Marzia Dottarelli, Risveglio,2012

Abbiamo sempre bisogno di credere

L’uomo è l’essere che soffre della sua propria trascendenza,

in un incessante processo di unificazione tra la passività e il

conoscere.

(Maria Zambrano, Chiari di bosco).

Abbiamo sempre bisogno di credere

che siamo sul punto di uscire da un bosco

rumoroso di corvi o gabbiani

maschere appese

che volteggiano in alto a spiare le prede.

Sempre speriamo

che una luce lontana ci attragga

come ci attira il colore di un abito smesso

dentro un armadio che cigola quando lo apriamo.

Senza quiete cerchiamo

con le parole nuovi sentieri

mentre inciampiamo nelle sperdute

in mezzo alla polvere.

Ma ci trafigge il dolore

nelle pareti dei nostri corpi

ci chiude dentro le stanze

delle intenzioni e dei sentimenti

sbattendo la porta.

E il tempo ci avverte.

Il nostro è solo l’inganno

di chi si ostina a chiudere gli occhi

nel dormiveglia

nell’illusione che tutto debba mutare.

Le maschere appese

cadono adesso ch’è buia la nostra casa

e c’invita a cercarci con le mani alla cieca.

Solo il soffio troviamo

della porta che sbatte.

Così c’inganniamo sui tempi e sui luoghi.

 

 

  1. giuliana scrive:

    in questa ennesima profondissima poesia Marcello esprime un bisogno antico quanto il nostro apparire sulla scena della vita: quello di credere in qualcosa che dia un senso alla nostra esistenza, che ci conforti e supporti quando ci sentiamo soli e timorosi “nel buio del bosco”, “nell’armadio cigolante”, “nelle stanze” che ci imprigionano, Ma questo bisogno antico si ripete in ogni istante della nostra “giornata”. E’ insito in noi: è il bisogno di credere , di sollevarci oltre il materialismo e la quotidianità che non possono appagarci; è l’anelito all’infinito.
    Nel momento in cui ci sentiamo prede prese di mira dai corvi o inciampiamo nella polvere di inutili parole, quando il dolore dilania il nostro corpo ci chiediamo: credere in cosa? in chi?
    Non è ora di illusioni, sembra suggerire il Tempo, non serve avanzare alla cieca.
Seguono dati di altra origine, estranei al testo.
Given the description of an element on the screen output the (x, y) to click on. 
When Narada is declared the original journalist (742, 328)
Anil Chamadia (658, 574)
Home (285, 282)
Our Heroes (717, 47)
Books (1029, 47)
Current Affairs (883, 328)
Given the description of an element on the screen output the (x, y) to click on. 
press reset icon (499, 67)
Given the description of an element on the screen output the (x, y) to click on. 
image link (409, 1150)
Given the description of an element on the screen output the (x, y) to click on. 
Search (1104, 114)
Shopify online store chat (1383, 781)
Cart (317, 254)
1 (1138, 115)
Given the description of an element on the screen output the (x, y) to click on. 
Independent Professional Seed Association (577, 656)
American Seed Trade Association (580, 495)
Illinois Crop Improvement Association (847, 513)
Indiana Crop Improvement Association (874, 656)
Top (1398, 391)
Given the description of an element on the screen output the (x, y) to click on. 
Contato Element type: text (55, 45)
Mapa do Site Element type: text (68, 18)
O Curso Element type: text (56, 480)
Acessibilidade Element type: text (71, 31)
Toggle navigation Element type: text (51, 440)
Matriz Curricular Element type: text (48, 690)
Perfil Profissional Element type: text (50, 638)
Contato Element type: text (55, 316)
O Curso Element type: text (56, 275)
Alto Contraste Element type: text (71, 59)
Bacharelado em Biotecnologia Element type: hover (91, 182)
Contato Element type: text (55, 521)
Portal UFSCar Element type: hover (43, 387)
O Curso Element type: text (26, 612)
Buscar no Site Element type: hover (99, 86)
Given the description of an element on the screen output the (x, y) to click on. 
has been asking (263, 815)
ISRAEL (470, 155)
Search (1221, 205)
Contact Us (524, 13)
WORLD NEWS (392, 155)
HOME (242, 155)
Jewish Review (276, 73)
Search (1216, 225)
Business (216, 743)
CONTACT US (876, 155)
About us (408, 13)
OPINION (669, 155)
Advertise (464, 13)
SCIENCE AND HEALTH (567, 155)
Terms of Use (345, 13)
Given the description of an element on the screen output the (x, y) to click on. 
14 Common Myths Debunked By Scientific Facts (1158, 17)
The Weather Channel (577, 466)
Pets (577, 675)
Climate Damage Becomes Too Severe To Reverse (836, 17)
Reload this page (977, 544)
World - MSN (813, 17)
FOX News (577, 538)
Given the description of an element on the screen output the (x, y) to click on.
Non è tempo di mutamenti o di speranze ingannevoli. E’ solo provocato da una porta che sbatte quel rumore che ci ostiniamo a scambiare per un ospite venuto a liberarci, a guidarci verso una luce lontana che soddisfi il nostro eterno bisogno di credere.
    il poeta ha reso questo concetto ( che credo di aver interpretato in modo corretto) con una sequenza di splendide immagini in un alternarsi di spazi chiusi e aperti, in un dilemmatico scontro dell’uomo tra illusione e realtà, tra ombre e luci in un pathos che, pur nell’amaro disincanto, non diventa mai disperazione.

  2. paola pdr scrive:

    Dov’è la strada per riappropriarmi di quella luce e pienezza che mi rifaccia sentire arrivato e non un sonnambulo che vaga in compagnia di cieli con foschi presagi?
    Voglio credere che ci sia una continuità a quell’abito indossato, amato e smesso, che fa ancora copolino nei miei ricordi, per i suoi colori “vivi” e mai dimenticati.
    E mentre tutto mi appare così illusorio, s’apre un varco: è tutto qui dentro, dentro questo buio interiore che devo cercare spalancando le finestre delle mie contradditorie intenzioni.
    Il vento sta cambiando….ne ho appena percepito il soffio.